▸ TASK GOAL
Output all of the material once more, so that every line matches the original exactly.

◇ ◇ ◇ ◇ ◇ ◇ ◇

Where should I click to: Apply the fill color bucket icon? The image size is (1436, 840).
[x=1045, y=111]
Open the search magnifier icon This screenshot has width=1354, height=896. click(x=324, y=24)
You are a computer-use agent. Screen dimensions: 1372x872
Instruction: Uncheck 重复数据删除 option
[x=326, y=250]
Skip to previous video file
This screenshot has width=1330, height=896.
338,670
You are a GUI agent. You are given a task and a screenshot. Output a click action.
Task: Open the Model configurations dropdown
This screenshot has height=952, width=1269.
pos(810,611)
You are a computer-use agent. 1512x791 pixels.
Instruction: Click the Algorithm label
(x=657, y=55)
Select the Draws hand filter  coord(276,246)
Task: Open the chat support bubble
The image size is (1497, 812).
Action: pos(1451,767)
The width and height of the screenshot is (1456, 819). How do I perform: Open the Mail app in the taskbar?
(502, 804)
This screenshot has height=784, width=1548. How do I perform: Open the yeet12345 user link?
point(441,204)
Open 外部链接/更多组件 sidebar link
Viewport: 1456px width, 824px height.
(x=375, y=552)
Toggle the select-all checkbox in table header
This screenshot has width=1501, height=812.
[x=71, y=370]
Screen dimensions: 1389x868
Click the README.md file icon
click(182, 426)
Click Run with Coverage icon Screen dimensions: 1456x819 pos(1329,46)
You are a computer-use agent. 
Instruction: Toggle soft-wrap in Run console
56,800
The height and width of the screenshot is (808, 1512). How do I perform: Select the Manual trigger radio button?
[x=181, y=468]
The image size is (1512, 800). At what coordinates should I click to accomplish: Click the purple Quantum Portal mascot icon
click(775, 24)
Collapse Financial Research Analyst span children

◇ ◇ ◇ ◇ ◇ ◇ ◇

▸ YOUR RESPONSE
Where should I click to: Apply the fill color bucket icon? The image size is (1436, 840).
[x=1045, y=111]
Open the search magnifier icon This screenshot has width=1354, height=896. click(x=324, y=24)
You are a computer-use agent. Screen dimensions: 1372x872
Instruction: Uncheck 重复数据删除 option
[x=326, y=250]
Skip to previous video file
This screenshot has width=1330, height=896.
338,670
You are a GUI agent. You are given a task and a screenshot. Output a click action.
Task: Open the Model configurations dropdown
This screenshot has height=952, width=1269.
pos(810,611)
You are a computer-use agent. 1512x791 pixels.
Instruction: Click the Algorithm label
(x=657, y=55)
Select the Draws hand filter  coord(276,246)
Task: Open the chat support bubble
The image size is (1497, 812).
Action: pos(1451,767)
The width and height of the screenshot is (1456, 819). How do I perform: Open the Mail app in the taskbar?
(502, 804)
This screenshot has height=784, width=1548. How do I perform: Open the yeet12345 user link?
point(441,204)
Open 外部链接/更多组件 sidebar link
Viewport: 1456px width, 824px height.
(x=375, y=552)
Toggle the select-all checkbox in table header
This screenshot has width=1501, height=812.
[x=71, y=370]
Screen dimensions: 1389x868
Click the README.md file icon
click(182, 426)
Click Run with Coverage icon Screen dimensions: 1456x819 pos(1329,46)
You are a computer-use agent. 
Instruction: Toggle soft-wrap in Run console
56,800
The height and width of the screenshot is (808, 1512). How do I perform: Select the Manual trigger radio button?
[x=181, y=468]
The image size is (1512, 800). At what coordinates should I click to accomplish: Click the purple Quantum Portal mascot icon
click(775, 24)
Collapse Financial Research Analyst span children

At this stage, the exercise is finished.